The fixing portions 222 of the signal terminals 20S are exposed in a lower portion of the corresponding grooves 253, seen clearly in FIG. 10. The insulating bar 21 has plural second bumps 252 above the corresponding first bumps 251, and the second bumps 252 go through the corresponding second openings 242 one by one. Similar to the first openings 241, the second openings 242 are aligned with the corresponding pairs of signal terminal 20S one by one. Similar to the first bump 251, the second bump 252 has a groove (not labeled) which aligns and communicates with the corresponding groove 253. For better fix of the signal terminals, the signal terminal is not exposed in the corresponding groove of the second bump 252. That is to say, the pair of signal terminals is embedded in the second bump 252. Except for the first openings 241 and the second openings 242, the absorbing member 24 has no other openings and almost covers the whole outside of the insulating bar 21. Combined with FIG. 4, two of the first bumps 251 are provided with locking blocks 254 instead of the grooves 253, the locking blocks 254 go through the corresponding first openings 241 and are bucked in corresponding locking holes 15 of the side walls 11 of the insulating housing 10.

Referring to FIGS. 7-8, the insulating bar 21 has a reference face 261, plural horizontal ribs 262, plural vertical ribs 263 and plural horizontal grooves 264. The vertical ribs 263 and the horizontal ribs 262 protrudes from the reference face 261 along a lateral direction perpendicular to the longitudinal direction. The horizontal grooves 264 recess from the reference face 261 inwardly in the lateral direction. Each vertical rib 263 comprises a recessed portion 2631 and a bulged portion 2632. The horizontal ribs 262 of one terminal module cooperate with the horizontal grooves 264 of the other terminal module and the recessed portions 2631 of one terminal module cooperate with the bulged portion 2632 of another terminal module 20 when the two terminal modules are assembled together.

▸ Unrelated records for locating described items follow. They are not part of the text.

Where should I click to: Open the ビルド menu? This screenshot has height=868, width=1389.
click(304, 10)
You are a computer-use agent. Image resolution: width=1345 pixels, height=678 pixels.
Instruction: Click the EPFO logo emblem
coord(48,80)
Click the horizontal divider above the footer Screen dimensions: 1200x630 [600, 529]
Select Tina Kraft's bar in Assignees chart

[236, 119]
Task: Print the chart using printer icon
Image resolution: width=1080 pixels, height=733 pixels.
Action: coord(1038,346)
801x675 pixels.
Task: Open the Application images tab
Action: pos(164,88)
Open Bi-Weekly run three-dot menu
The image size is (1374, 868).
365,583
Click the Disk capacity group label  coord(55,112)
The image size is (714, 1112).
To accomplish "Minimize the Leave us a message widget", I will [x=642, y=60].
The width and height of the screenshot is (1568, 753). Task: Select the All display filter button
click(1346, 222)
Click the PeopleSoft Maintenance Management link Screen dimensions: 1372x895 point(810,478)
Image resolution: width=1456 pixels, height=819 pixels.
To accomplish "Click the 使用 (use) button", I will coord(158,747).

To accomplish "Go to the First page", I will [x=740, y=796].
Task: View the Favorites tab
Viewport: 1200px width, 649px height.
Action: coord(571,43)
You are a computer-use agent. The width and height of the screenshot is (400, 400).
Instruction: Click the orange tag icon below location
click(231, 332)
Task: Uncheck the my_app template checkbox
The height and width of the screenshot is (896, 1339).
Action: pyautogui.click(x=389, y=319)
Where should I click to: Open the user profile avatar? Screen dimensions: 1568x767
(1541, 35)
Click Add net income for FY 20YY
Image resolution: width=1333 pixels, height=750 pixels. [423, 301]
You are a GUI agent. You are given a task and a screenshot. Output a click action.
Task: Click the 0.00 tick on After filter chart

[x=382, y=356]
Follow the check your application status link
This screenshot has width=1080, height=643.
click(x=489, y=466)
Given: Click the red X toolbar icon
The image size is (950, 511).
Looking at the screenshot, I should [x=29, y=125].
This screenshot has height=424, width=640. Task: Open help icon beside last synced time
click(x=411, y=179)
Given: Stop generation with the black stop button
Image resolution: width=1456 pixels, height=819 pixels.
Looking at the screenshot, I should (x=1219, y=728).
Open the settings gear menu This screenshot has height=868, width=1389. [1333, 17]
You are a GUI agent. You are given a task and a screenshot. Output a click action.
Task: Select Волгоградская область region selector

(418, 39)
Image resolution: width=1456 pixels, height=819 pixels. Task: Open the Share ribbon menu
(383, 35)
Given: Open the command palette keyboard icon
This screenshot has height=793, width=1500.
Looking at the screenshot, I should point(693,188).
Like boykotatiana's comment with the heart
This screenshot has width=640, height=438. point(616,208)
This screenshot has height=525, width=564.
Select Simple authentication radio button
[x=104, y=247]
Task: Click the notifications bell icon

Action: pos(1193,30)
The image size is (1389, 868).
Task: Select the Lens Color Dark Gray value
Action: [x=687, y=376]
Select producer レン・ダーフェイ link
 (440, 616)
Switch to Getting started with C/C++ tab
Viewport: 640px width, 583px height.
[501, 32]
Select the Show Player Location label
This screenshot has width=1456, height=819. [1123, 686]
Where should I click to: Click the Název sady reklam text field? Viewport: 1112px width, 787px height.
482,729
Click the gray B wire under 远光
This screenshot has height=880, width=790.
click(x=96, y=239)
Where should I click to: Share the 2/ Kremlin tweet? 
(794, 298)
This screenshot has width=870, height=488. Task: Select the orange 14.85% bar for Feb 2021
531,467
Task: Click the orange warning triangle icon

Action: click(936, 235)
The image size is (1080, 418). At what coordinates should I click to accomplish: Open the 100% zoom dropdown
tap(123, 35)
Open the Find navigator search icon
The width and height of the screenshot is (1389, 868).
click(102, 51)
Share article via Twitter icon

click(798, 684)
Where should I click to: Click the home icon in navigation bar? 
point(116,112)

The horizontal ribs 262 and the horizontal grooves 264 are located at a lower portion of the insulating bar 21. Vertical grooves 265 are located above the horizontal ribs 262 or the horizontal grooves 264 and face the pairs of signal terminal 20S one by one correspondingly, and thus, a thickness of the insulating bar 21 facing the pair of signal terminal is thinner. As the contacting portions 221 and the tail portions 223 of the terminals 22 are exposed in the air and the fixing portion 222 are embedded in the insulating bar 21, a dielectric constant of the fixing portion 222 is different from that of the contacting portion 221 and the tail portion 223. The thinner the insulating bar is, the minimizer of a difference of the dielectric constant between the fixing portion 222 and the contacting portion 221 is. Grounding fingers 231 of the grounding member 23 are aligned with the reference faces 261 and the vertical ribs 263 in the lateral direction, so the insulating bar at the reference face 261 and the vertical rib is thick enough to support when the grounding fingers 231 keep contact with the fixing portion 222 of the corresponding grounding terminals, and the shielding portions 232 are exposed to the vertical grooves 265, as shown clearly in FIG. 9. As the vertical groove 265 is made by removing a tool for fixing the shielding portion 232, the vertical groove 265 can not only improve the high frequency performance but also fix the grounding member 23. In other embodiments, the shielding portion 232 may be not exposed in the vertical groove 265.

The above-mentioned embodiments are only preferred embodiments of the present invention, and should not limit the scope of the present invention, any simple equivalent changes and modifications made according to the claims of the present invention and the contents of the description should still belong to the present invention.